課題の目的
犬の膀胱炎についての文章から、「ストレスで起きることもある犬の膀胱炎その症状と原因・治し方 | お漏らしや血尿のサインを見逃すな」で始まり「に尿が出ないという状態です。」で終わる部分を、両端の語句も含めて一字一句そのまま書き写してください。

分析用テキスト
"""
ストレスで起きることもある犬の膀胱炎その症状と原因・治し方 | お漏らしや血尿のサインを見逃すな

犬の膀胱炎の症状 お漏らし・血尿

膀胱炎になりやすい犬種コーギー

犬の膀胱炎の一般的な症状の1つは、「頻尿で尿量が少ない」ということです。つまり、犬はおしっこをしたいと感じますが、膀胱炎の影響で思うように尿が出ないという状態です。

 

さらに、他の症状として、水を大量に飲むようになったり、尿の匂いが普段と異なる(特に強い)場合も膀胱炎の可能性が考えられます。

 

・短期間で何度も排尿する

・トイレ以外の場所でお漏らししてしまうことがある

・排尿中に泣く、苦痛のサインを出す

・排尿を気にするそぶりをする

・赤やピンク色などの血尿を出すことがある

・尿の匂いがいつもと違う

・1回の尿の量が驚くほど少ない、または多い

・活動量が減る

・食欲が落ちてきた

・陰部を過剰に舐める

 

膀胱炎がある犬がお漏らししてしまう理由

膀胱炎を患っている犬で「お漏らし」(尿失禁)が起こる理由は、膀胱炎が膀胱の正常な機能を妨げるためです。具体的には以下のようなメカニズムが関係しています。

 

膀胱の炎症による刺激

膀胱炎は膀胱の内壁に炎症を引き起こします。この炎症によって膀胱が過敏になり、尿を溜めておく能力が低下します。結果として、犬は尿意を我慢できず、意図せず尿が漏れてしまうことがあります。

 

尿道括約筋のコントロール低下

膀胱炎が進行すると、炎症が尿道周辺にも影響を及ぼす場合があります。これにより、尿道を締める筋肉(尿道括約筋)のコントロールが弱まり、尿が漏れやすくなることがあります。

 

頻繁な尿意

膀胱炎では、膀胱内に細菌感染や炎症があるため、少量の尿でも強い尿意を感じます。犬がその感覚に耐えきれず、トイレに間に合わないタイミングで漏らしてしまうこともあります。
"""
(保存された記録)
"""
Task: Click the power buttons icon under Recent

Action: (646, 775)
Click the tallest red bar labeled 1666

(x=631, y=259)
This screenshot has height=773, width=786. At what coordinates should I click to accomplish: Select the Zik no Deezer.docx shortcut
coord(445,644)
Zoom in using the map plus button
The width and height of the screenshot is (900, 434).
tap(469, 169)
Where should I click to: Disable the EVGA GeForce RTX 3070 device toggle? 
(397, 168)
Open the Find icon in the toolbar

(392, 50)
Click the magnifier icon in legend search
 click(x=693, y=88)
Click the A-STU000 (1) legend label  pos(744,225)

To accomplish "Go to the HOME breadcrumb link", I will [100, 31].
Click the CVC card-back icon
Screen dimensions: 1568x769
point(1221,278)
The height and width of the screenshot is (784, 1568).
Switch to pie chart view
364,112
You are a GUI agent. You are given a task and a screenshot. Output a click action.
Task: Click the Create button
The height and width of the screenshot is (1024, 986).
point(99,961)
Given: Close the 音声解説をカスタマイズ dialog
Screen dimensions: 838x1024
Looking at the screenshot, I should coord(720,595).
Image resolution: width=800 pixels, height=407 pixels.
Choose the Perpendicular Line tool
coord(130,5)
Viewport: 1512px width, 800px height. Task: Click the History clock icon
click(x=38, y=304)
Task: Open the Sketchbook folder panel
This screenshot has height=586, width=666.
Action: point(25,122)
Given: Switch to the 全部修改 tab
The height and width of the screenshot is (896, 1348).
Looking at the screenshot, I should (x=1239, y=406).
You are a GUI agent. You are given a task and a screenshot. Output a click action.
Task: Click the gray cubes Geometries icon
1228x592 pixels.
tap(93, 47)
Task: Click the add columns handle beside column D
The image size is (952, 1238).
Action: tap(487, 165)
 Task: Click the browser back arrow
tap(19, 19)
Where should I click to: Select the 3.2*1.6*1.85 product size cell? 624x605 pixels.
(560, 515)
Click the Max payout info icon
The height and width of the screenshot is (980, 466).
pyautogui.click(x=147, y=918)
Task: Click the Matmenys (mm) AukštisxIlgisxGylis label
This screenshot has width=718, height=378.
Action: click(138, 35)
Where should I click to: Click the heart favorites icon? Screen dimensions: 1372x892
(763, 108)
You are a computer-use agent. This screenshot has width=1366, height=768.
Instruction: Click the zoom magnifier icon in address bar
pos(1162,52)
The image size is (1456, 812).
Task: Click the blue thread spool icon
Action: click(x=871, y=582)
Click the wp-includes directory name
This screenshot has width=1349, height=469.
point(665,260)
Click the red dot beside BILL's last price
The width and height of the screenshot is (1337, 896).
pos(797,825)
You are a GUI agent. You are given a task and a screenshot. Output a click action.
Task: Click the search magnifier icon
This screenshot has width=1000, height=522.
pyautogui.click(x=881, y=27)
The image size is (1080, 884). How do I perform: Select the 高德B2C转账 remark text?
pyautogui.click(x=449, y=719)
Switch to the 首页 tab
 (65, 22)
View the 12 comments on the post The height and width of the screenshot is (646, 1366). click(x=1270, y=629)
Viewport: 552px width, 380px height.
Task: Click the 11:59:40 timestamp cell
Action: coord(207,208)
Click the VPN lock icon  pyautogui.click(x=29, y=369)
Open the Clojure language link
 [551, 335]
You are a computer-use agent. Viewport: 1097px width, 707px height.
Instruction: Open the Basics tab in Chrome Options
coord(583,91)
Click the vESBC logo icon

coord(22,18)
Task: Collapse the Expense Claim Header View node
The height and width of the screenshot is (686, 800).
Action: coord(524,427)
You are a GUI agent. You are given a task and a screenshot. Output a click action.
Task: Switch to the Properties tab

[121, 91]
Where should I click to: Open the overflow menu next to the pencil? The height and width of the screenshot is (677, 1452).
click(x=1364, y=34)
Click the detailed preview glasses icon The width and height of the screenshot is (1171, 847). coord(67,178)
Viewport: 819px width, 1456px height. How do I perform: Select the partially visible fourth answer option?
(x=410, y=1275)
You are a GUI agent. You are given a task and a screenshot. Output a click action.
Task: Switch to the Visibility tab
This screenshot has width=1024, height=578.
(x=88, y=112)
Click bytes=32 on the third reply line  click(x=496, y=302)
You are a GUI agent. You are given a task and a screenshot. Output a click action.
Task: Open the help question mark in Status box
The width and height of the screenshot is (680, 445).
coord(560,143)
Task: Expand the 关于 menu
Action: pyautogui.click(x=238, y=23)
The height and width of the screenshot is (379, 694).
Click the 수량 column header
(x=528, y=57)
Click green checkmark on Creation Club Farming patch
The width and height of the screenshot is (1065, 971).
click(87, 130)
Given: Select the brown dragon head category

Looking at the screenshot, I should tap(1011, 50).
"""
この課題の解答
ストレスで起きることもある犬の膀胱炎その症状と原因・治し方 | お漏らしや血尿のサインを見逃すな

犬の膀胱炎の症状 お漏らし・血尿

膀胱炎になりやすい犬種コーギー

犬の膀胱炎の一般的な症状の1つは、「頻尿で尿量が少ない」ということです。つまり、犬はおしっこをしたいと感じますが、膀胱炎の影響で思うように尿が出ないという状態です。